Activity: Each record below should be written out again exactly.
### Recorded information
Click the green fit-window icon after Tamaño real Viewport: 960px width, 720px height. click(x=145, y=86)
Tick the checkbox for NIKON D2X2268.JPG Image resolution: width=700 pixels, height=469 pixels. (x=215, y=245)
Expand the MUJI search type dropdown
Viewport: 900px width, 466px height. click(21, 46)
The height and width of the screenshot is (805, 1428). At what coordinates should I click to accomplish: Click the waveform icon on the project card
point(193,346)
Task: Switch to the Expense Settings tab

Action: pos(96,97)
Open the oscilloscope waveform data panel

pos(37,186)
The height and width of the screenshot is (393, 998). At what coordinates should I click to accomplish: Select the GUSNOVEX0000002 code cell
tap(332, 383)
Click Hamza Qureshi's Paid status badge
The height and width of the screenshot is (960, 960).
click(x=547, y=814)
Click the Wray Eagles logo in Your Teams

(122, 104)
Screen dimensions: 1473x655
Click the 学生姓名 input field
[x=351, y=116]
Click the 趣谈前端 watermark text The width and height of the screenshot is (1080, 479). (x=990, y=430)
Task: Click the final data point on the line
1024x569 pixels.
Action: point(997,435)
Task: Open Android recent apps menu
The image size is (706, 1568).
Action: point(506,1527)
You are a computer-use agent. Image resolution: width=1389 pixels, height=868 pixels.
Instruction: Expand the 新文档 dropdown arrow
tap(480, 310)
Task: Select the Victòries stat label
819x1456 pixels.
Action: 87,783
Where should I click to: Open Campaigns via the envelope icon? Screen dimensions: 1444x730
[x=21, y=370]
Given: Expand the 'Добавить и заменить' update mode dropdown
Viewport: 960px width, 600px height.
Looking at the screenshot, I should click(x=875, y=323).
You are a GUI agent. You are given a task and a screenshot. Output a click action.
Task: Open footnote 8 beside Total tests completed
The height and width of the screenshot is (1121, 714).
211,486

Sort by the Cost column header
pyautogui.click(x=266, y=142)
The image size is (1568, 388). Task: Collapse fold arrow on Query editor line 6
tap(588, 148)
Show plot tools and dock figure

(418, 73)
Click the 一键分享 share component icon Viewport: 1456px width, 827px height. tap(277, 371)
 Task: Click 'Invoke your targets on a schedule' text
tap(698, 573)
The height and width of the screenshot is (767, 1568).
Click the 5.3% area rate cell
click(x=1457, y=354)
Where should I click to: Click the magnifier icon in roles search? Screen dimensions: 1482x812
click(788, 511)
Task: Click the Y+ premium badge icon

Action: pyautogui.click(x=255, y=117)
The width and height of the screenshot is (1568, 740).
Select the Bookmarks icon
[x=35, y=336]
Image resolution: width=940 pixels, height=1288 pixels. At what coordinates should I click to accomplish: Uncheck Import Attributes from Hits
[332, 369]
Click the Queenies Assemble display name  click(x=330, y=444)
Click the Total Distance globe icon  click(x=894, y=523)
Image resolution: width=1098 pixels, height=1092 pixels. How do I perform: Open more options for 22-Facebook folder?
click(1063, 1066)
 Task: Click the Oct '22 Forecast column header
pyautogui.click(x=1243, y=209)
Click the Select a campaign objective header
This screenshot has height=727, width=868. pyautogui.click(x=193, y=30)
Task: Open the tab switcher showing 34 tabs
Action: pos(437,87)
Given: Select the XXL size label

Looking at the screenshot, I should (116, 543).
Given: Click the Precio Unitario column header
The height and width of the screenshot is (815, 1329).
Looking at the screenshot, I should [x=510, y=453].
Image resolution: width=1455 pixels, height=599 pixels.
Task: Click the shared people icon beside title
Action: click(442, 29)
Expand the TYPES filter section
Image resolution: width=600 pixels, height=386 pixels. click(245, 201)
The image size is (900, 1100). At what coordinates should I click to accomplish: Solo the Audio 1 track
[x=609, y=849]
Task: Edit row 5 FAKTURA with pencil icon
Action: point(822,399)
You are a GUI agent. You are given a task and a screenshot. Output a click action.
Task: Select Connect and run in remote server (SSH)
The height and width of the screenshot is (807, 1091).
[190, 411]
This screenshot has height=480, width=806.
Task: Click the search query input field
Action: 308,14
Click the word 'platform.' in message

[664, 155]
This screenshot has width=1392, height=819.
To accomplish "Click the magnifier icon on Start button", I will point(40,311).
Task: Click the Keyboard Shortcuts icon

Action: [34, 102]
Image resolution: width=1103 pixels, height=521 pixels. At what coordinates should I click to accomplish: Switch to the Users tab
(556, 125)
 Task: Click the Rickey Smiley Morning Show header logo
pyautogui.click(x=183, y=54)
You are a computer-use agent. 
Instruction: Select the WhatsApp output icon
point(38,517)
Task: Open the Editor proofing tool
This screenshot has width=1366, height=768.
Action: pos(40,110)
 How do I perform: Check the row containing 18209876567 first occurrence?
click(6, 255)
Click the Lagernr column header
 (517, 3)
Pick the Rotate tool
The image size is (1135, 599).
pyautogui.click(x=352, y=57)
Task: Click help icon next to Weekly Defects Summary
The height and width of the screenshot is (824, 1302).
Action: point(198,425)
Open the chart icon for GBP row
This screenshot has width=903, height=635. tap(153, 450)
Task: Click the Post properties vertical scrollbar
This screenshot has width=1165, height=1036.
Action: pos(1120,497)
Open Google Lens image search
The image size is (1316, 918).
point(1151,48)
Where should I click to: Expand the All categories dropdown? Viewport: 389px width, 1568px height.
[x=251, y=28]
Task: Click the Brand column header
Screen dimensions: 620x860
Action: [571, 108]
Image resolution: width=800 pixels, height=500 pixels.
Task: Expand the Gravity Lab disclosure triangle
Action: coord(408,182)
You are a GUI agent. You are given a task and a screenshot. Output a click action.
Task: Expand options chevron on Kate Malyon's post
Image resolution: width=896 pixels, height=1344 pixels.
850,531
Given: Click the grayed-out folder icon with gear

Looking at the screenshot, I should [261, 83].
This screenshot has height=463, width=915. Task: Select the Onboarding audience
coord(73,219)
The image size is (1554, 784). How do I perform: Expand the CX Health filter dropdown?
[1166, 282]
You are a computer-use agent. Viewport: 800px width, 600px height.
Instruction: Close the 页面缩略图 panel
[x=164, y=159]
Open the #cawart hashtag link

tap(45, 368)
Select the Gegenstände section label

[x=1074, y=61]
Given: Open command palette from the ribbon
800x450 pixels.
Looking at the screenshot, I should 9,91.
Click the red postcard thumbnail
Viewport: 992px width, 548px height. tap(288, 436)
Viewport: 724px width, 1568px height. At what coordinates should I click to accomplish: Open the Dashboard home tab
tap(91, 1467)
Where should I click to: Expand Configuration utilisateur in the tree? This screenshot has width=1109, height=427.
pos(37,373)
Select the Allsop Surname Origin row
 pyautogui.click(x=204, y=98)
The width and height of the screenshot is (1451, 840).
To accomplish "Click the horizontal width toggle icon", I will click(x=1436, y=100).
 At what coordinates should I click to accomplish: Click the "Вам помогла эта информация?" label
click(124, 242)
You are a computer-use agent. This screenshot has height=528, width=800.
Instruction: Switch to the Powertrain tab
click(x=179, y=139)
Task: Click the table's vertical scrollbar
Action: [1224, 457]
######
Task solution:
Click the green fit-window icon after Tamaño real Viewport: 960px width, 720px height. click(x=145, y=86)
Tick the checkbox for NIKON D2X2268.JPG Image resolution: width=700 pixels, height=469 pixels. (x=215, y=245)
Expand the MUJI search type dropdown
Viewport: 900px width, 466px height. click(21, 46)
The height and width of the screenshot is (805, 1428). At what coordinates should I click to accomplish: Click the waveform icon on the project card
point(193,346)
Task: Switch to the Expense Settings tab

Action: pos(96,97)
Open the oscilloscope waveform data panel

pos(37,186)
The height and width of the screenshot is (393, 998). At what coordinates should I click to accomplish: Select the GUSNOVEX0000002 code cell
tap(332, 383)
Click Hamza Qureshi's Paid status badge
The height and width of the screenshot is (960, 960).
click(x=547, y=814)
Click the Wray Eagles logo in Your Teams

(122, 104)
Screen dimensions: 1473x655
Click the 学生姓名 input field
[x=351, y=116]
Click the 趣谈前端 watermark text The width and height of the screenshot is (1080, 479). (x=990, y=430)
Task: Click the final data point on the line
1024x569 pixels.
Action: point(997,435)
Task: Open Android recent apps menu
The image size is (706, 1568).
Action: point(506,1527)
You are a computer-use agent. Image resolution: width=1389 pixels, height=868 pixels.
Instruction: Expand the 新文档 dropdown arrow
tap(480, 310)
Task: Select the Victòries stat label
819x1456 pixels.
Action: 87,783
Where should I click to: Open Campaigns via the envelope icon? Screen dimensions: 1444x730
[x=21, y=370]
Given: Expand the 'Добавить и заменить' update mode dropdown
Viewport: 960px width, 600px height.
Looking at the screenshot, I should click(x=875, y=323).
You are a GUI agent. You are given a task and a screenshot. Output a click action.
Task: Open footnote 8 beside Total tests completed
The height and width of the screenshot is (1121, 714).
211,486

Sort by the Cost column header
pyautogui.click(x=266, y=142)
The image size is (1568, 388). Task: Collapse fold arrow on Query editor line 6
tap(588, 148)
Show plot tools and dock figure

(418, 73)
Click the 一键分享 share component icon Viewport: 1456px width, 827px height. tap(277, 371)
 Task: Click 'Invoke your targets on a schedule' text
tap(698, 573)
The height and width of the screenshot is (767, 1568).
Click the 5.3% area rate cell
click(x=1457, y=354)
Where should I click to: Click the magnifier icon in roles search? Screen dimensions: 1482x812
click(788, 511)
Task: Click the Y+ premium badge icon

Action: pyautogui.click(x=255, y=117)
The width and height of the screenshot is (1568, 740).
Select the Bookmarks icon
[x=35, y=336]
Image resolution: width=940 pixels, height=1288 pixels. At what coordinates should I click to accomplish: Uncheck Import Attributes from Hits
[332, 369]
Click the Queenies Assemble display name  click(x=330, y=444)
Click the Total Distance globe icon  click(x=894, y=523)
Image resolution: width=1098 pixels, height=1092 pixels. How do I perform: Open more options for 22-Facebook folder?
click(1063, 1066)
 Task: Click the Oct '22 Forecast column header
pyautogui.click(x=1243, y=209)
Click the Select a campaign objective header
This screenshot has height=727, width=868. pyautogui.click(x=193, y=30)
Task: Open the tab switcher showing 34 tabs
Action: pos(437,87)
Given: Select the XXL size label

Looking at the screenshot, I should (116, 543).
Given: Click the Precio Unitario column header
The height and width of the screenshot is (815, 1329).
Looking at the screenshot, I should [x=510, y=453].
Image resolution: width=1455 pixels, height=599 pixels.
Task: Click the shared people icon beside title
Action: click(442, 29)
Expand the TYPES filter section
Image resolution: width=600 pixels, height=386 pixels. click(245, 201)
The image size is (900, 1100). At what coordinates should I click to accomplish: Solo the Audio 1 track
[x=609, y=849]
Task: Edit row 5 FAKTURA with pencil icon
Action: point(822,399)
You are a GUI agent. You are given a task and a screenshot. Output a click action.
Task: Select Connect and run in remote server (SSH)
The height and width of the screenshot is (807, 1091).
[190, 411]
This screenshot has height=480, width=806.
Task: Click the search query input field
Action: 308,14
Click the word 'platform.' in message

[664, 155]
This screenshot has width=1392, height=819.
To accomplish "Click the magnifier icon on Start button", I will point(40,311).
Task: Click the Keyboard Shortcuts icon

Action: [34, 102]
Image resolution: width=1103 pixels, height=521 pixels. At what coordinates should I click to accomplish: Switch to the Users tab
(556, 125)
 Task: Click the Rickey Smiley Morning Show header logo
pyautogui.click(x=183, y=54)
You are a computer-use agent. 
Instruction: Select the WhatsApp output icon
point(38,517)
Task: Open the Editor proofing tool
This screenshot has width=1366, height=768.
Action: pos(40,110)
 How do I perform: Check the row containing 18209876567 first occurrence?
click(6, 255)
Click the Lagernr column header
 (517, 3)
Pick the Rotate tool
The image size is (1135, 599).
pyautogui.click(x=352, y=57)
Task: Click help icon next to Weekly Defects Summary
The height and width of the screenshot is (824, 1302).
Action: point(198,425)
Open the chart icon for GBP row
This screenshot has width=903, height=635. tap(153, 450)
Task: Click the Post properties vertical scrollbar
This screenshot has width=1165, height=1036.
Action: pos(1120,497)
Open Google Lens image search
The image size is (1316, 918).
point(1151,48)
Where should I click to: Expand the All categories dropdown? Viewport: 389px width, 1568px height.
[x=251, y=28]
Task: Click the Brand column header
Screen dimensions: 620x860
Action: [571, 108]
Image resolution: width=800 pixels, height=500 pixels.
Task: Expand the Gravity Lab disclosure triangle
Action: coord(408,182)
You are a GUI agent. You are given a task and a screenshot. Output a click action.
Task: Expand options chevron on Kate Malyon's post
Image resolution: width=896 pixels, height=1344 pixels.
850,531
Given: Click the grayed-out folder icon with gear

Looking at the screenshot, I should [261, 83].
This screenshot has height=463, width=915. Task: Select the Onboarding audience
coord(73,219)
The image size is (1554, 784). How do I perform: Expand the CX Health filter dropdown?
[1166, 282]
You are a computer-use agent. Viewport: 800px width, 600px height.
Instruction: Close the 页面缩略图 panel
[x=164, y=159]
Open the #cawart hashtag link

tap(45, 368)
Select the Gegenstände section label

[x=1074, y=61]
Given: Open command palette from the ribbon
800x450 pixels.
Looking at the screenshot, I should 9,91.
Click the red postcard thumbnail
Viewport: 992px width, 548px height. tap(288, 436)
Viewport: 724px width, 1568px height. At what coordinates should I click to accomplish: Open the Dashboard home tab
tap(91, 1467)
Where should I click to: Expand Configuration utilisateur in the tree? This screenshot has width=1109, height=427.
pos(37,373)
Select the Allsop Surname Origin row
 pyautogui.click(x=204, y=98)
The width and height of the screenshot is (1451, 840).
To accomplish "Click the horizontal width toggle icon", I will click(x=1436, y=100).
 At what coordinates should I click to accomplish: Click the "Вам помогла эта информация?" label
click(124, 242)
You are a computer-use agent. This screenshot has height=528, width=800.
Instruction: Switch to the Powertrain tab
click(x=179, y=139)
Task: Click the table's vertical scrollbar
Action: [1224, 457]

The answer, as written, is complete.